Dataset entries:
BEGIN
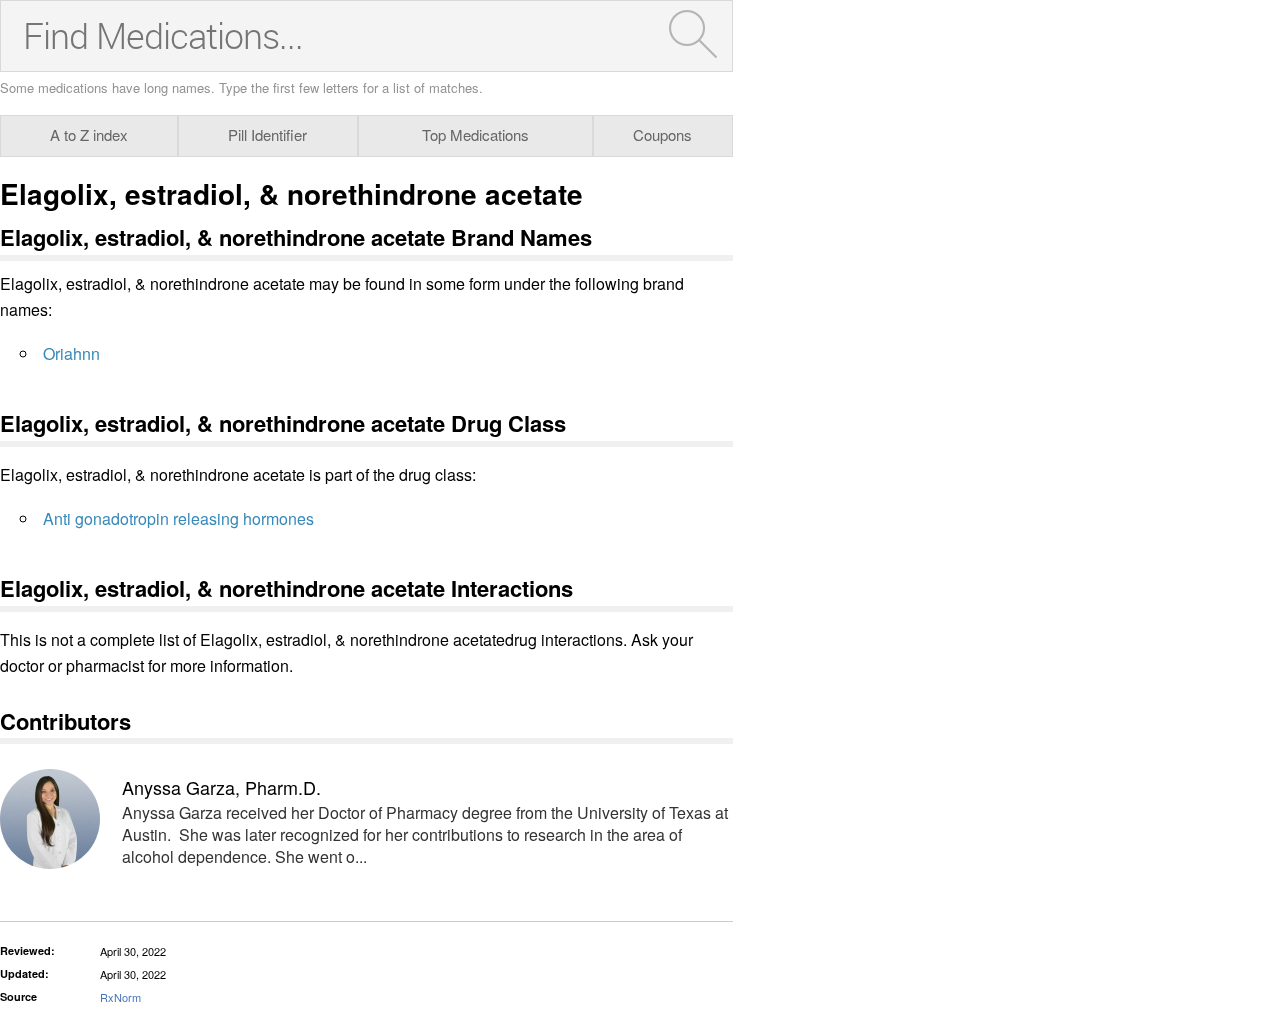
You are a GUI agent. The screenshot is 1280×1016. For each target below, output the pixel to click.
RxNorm (120, 997)
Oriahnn (71, 353)
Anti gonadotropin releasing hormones (178, 518)
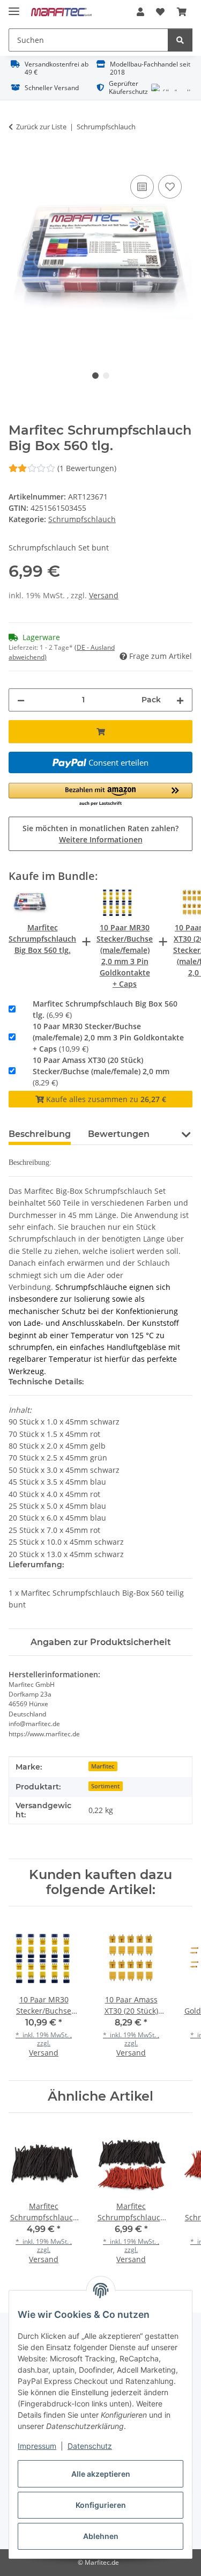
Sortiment (105, 1786)
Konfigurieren (101, 2504)
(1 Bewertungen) (85, 468)
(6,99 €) (105, 1009)
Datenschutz (90, 2445)
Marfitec (102, 1766)
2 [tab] (106, 375)
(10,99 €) (108, 1037)
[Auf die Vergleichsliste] (142, 187)
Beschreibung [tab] (40, 1134)
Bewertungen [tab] (119, 1134)
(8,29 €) (101, 1071)
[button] (140, 12)
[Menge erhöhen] (180, 700)
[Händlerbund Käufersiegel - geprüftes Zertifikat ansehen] (170, 87)
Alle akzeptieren (100, 2473)
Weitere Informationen (101, 839)
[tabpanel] (100, 259)
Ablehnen (100, 2536)
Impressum (37, 2445)
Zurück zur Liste (41, 126)
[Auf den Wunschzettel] (170, 187)
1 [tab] (95, 375)
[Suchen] (180, 40)
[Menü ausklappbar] (14, 6)
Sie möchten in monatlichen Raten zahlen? (100, 834)
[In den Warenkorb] (17, 160)
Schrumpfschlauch (82, 519)
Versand (103, 595)
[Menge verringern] (21, 700)
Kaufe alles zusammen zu (105, 1099)
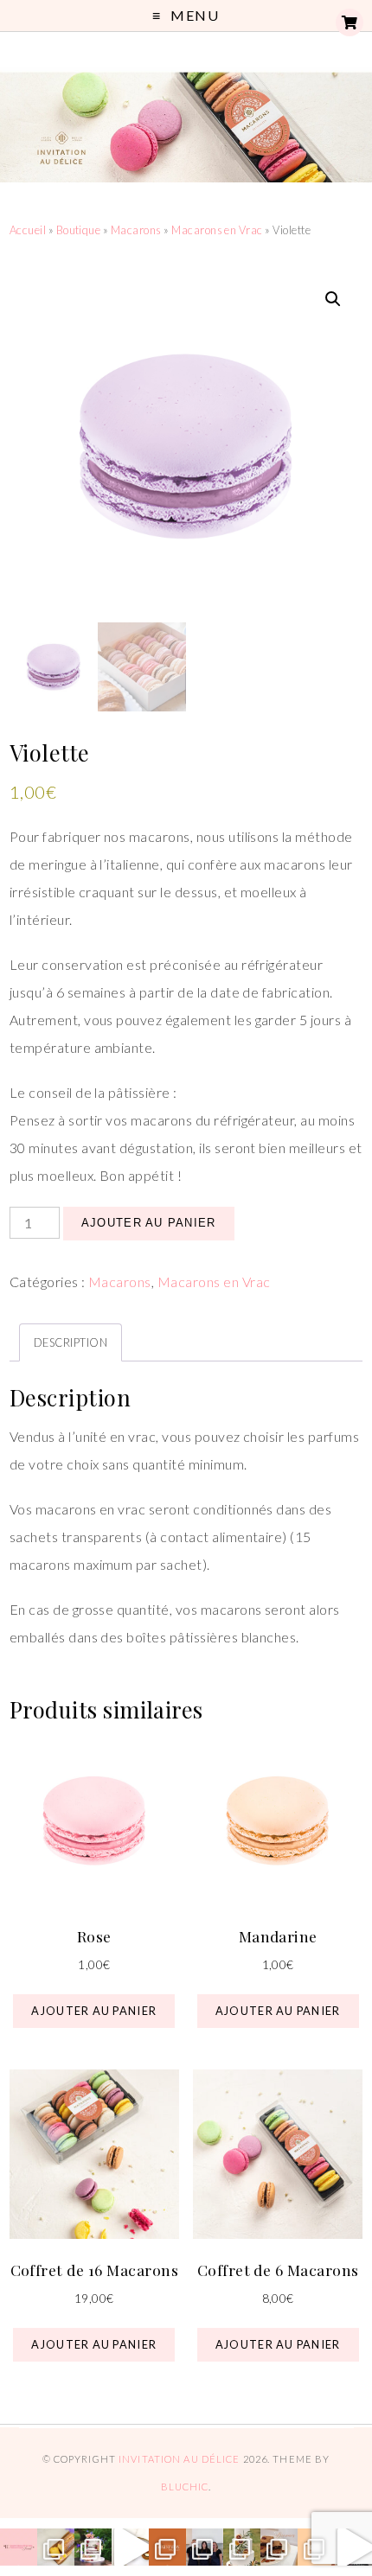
END
Your goal:
Retype the entries above exactly. Stop after the line containing "(10,99 €) (108, 1037)", and omit the pictures.

Task answer:
You are a GUI agent. The screenshot is 1280×1016. For each target below, output the pixel to click.
RxNorm (120, 997)
Oriahnn (71, 353)
Anti gonadotropin releasing hormones (178, 518)
Sortiment (105, 1786)
Konfigurieren (101, 2504)
(1 Bewertungen) (85, 468)
(6,99 €) (105, 1009)
Datenschutz (90, 2445)
Marfitec (102, 1766)
2 [tab] (106, 375)
(10,99 €) (108, 1037)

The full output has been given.